§ **What is required**
Print the lines below word for word, beginning with the first and ending with the line that holds "Given: Select the 京喜达 trademark logo tile", and skip every picture.
*** Opening The records ***
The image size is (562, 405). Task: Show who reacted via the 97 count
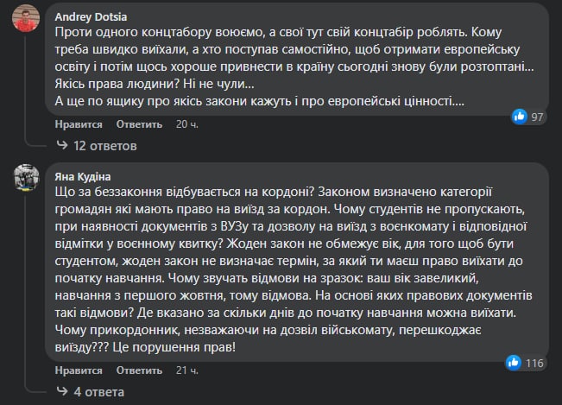coord(539,117)
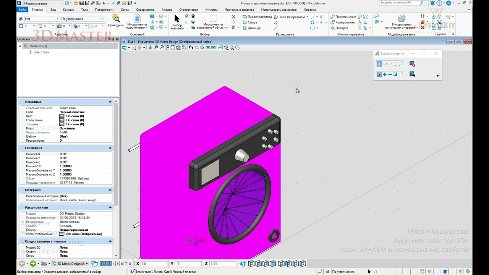Viewport: 489px width, 275px height.
Task: Select the Поворот rotate tool
Action: coord(339,28)
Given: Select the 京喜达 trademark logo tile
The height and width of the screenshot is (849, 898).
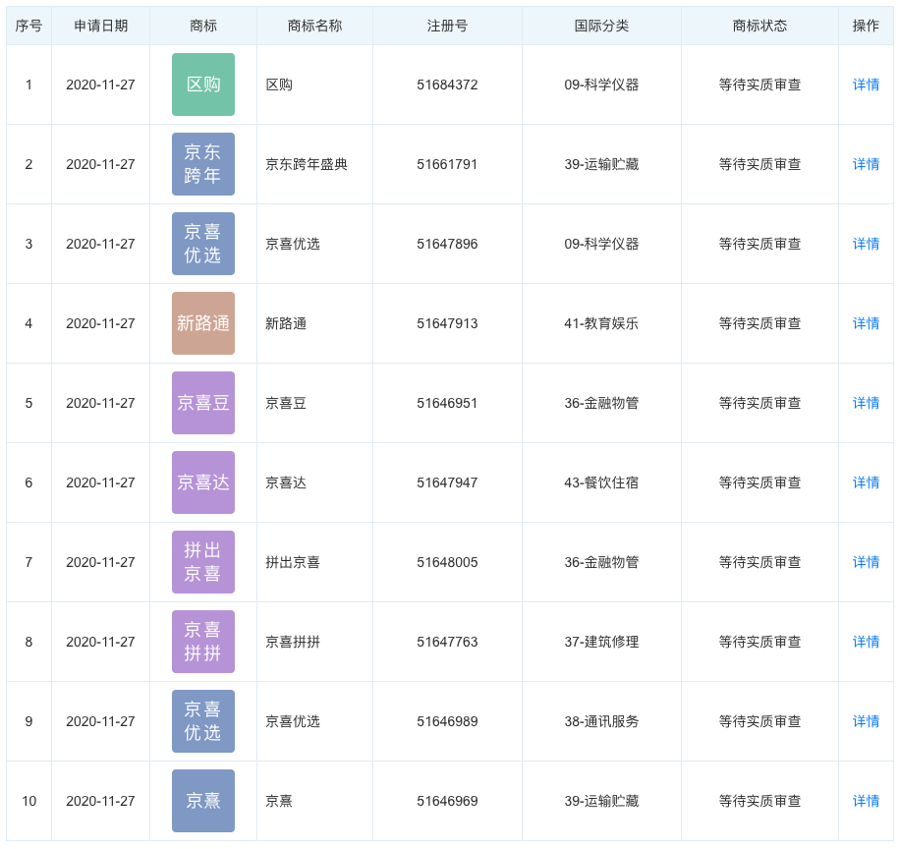Looking at the screenshot, I should [203, 482].
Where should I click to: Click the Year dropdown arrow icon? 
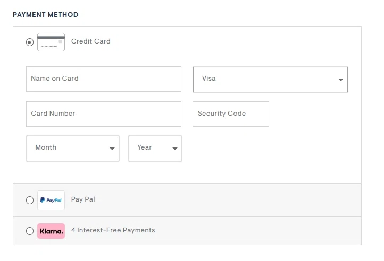coord(175,149)
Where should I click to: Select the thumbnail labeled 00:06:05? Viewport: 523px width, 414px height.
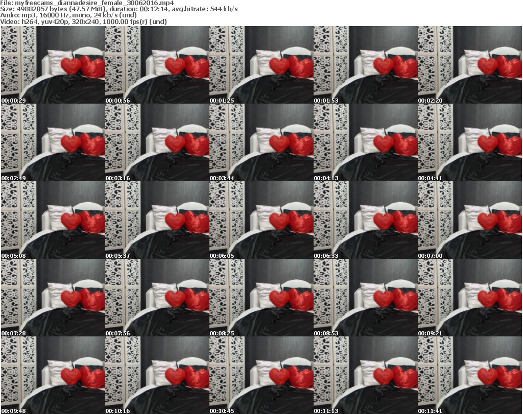pos(261,220)
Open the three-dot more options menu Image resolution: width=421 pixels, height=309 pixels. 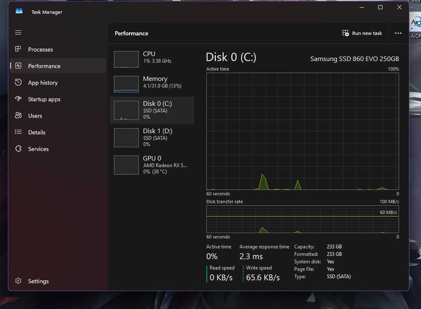398,33
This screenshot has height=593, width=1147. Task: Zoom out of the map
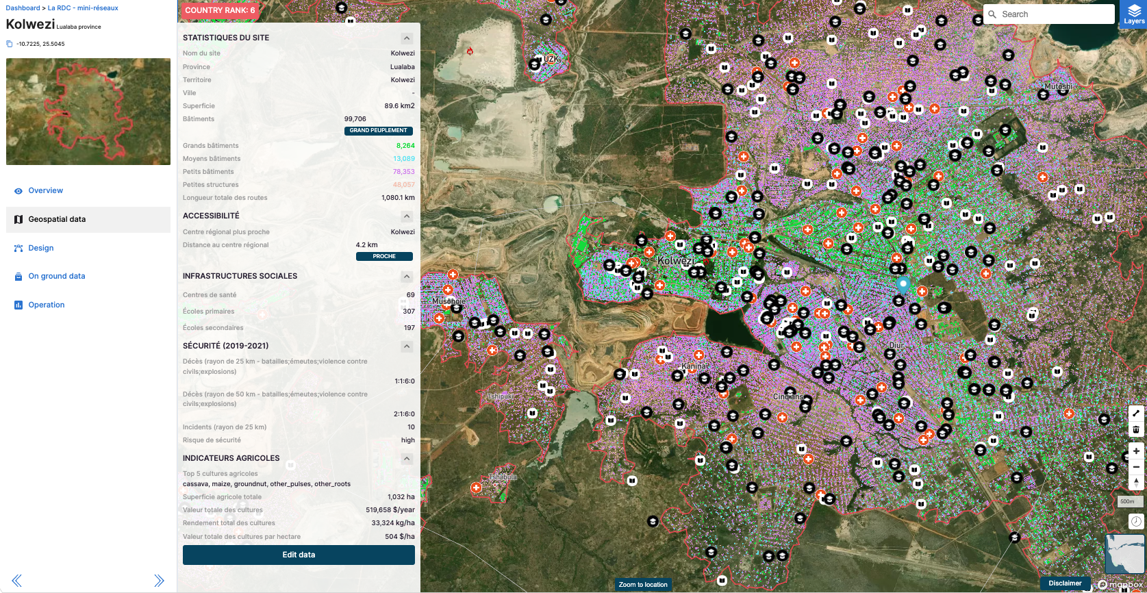tap(1136, 467)
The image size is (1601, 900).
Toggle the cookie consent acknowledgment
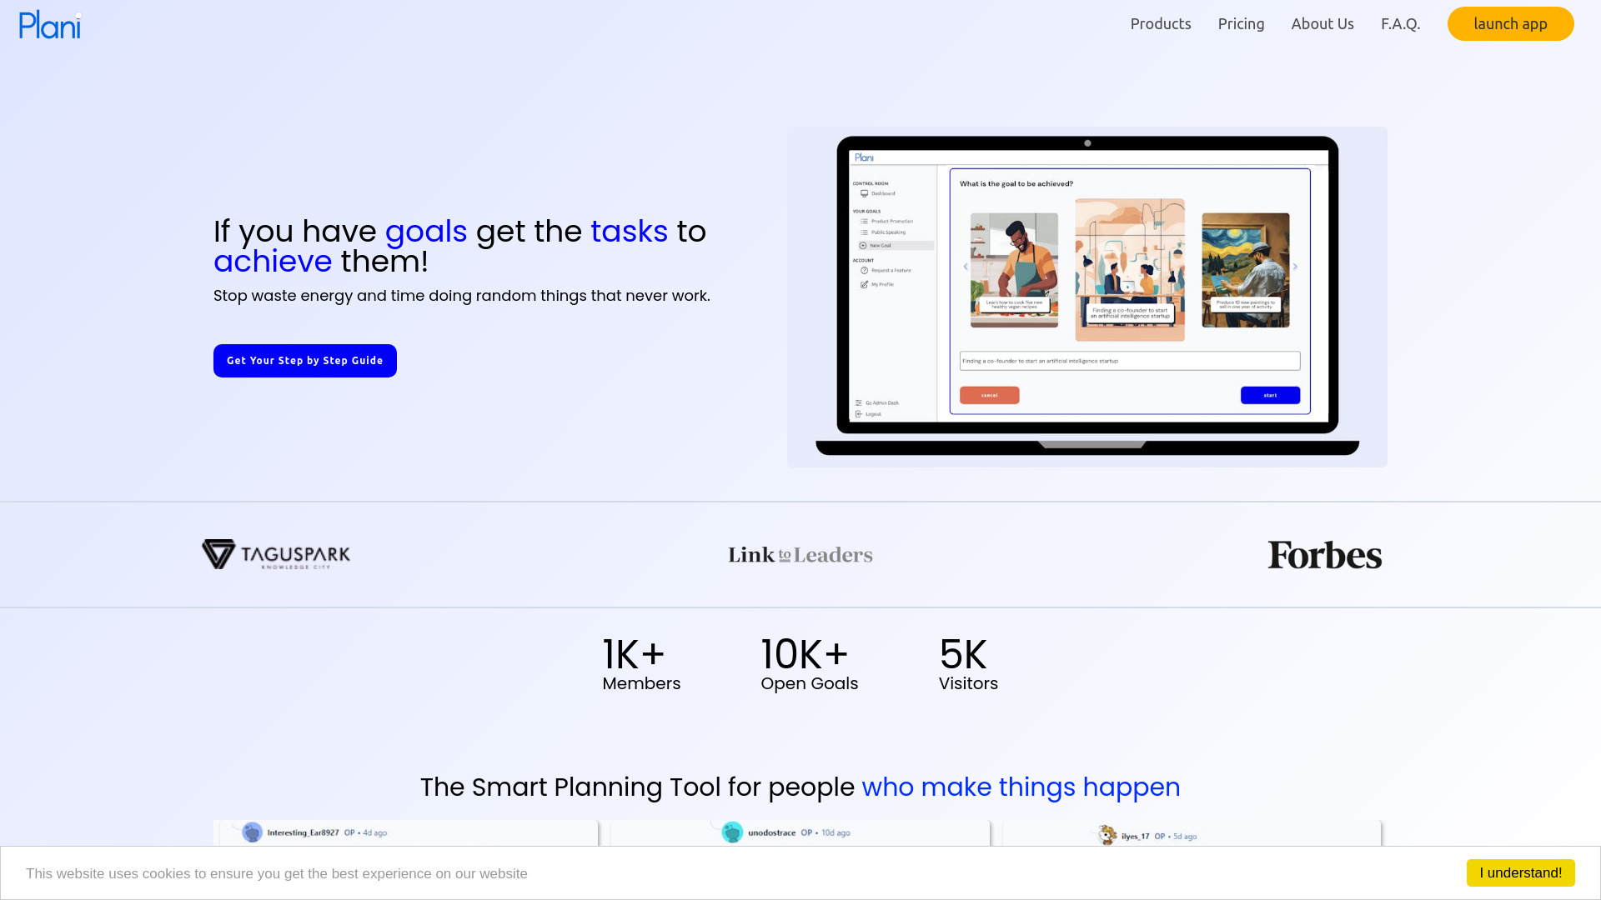[x=1521, y=873]
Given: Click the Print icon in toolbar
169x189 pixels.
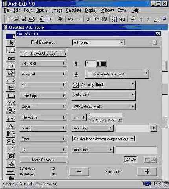Looking at the screenshot, I should click(31, 19).
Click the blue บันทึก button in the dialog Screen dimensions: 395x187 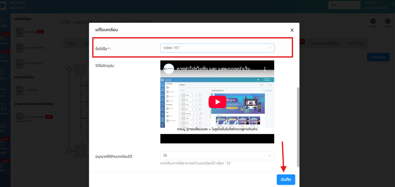pos(286,180)
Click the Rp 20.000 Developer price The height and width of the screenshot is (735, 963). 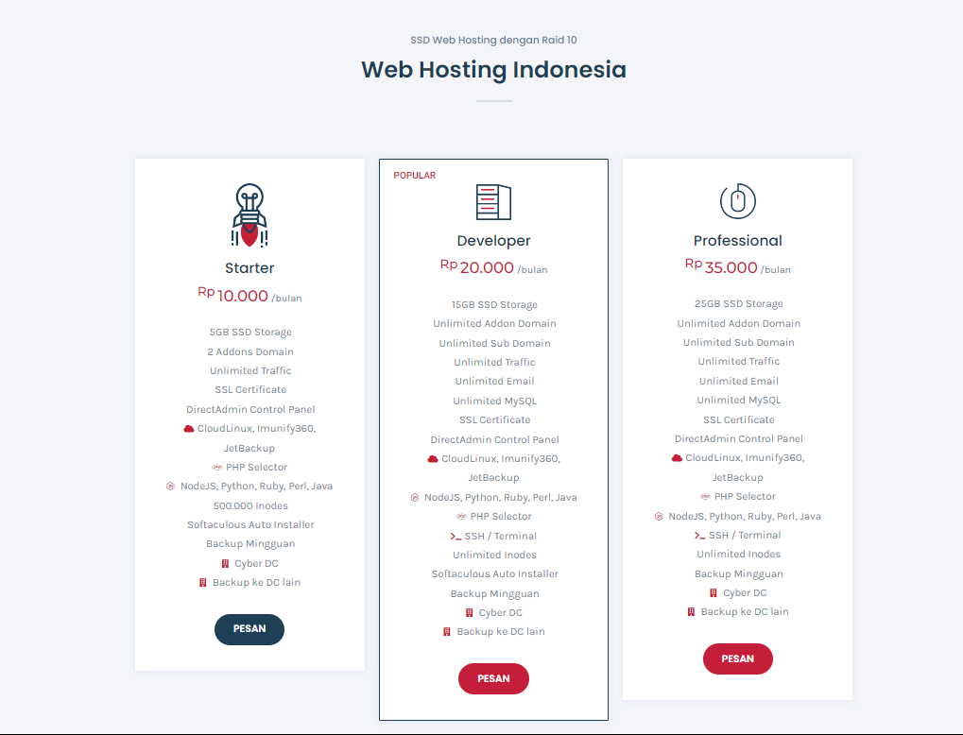tap(486, 268)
*** Closing The records ***
§ **Response area**
The image size is (562, 405). Task: Show who reacted via the 97 count
coord(539,117)
Viewport: 489px width, 275px height.
Task: Select the Поворот rotate tool
Action: coord(339,28)
Given: Select the 京喜达 trademark logo tile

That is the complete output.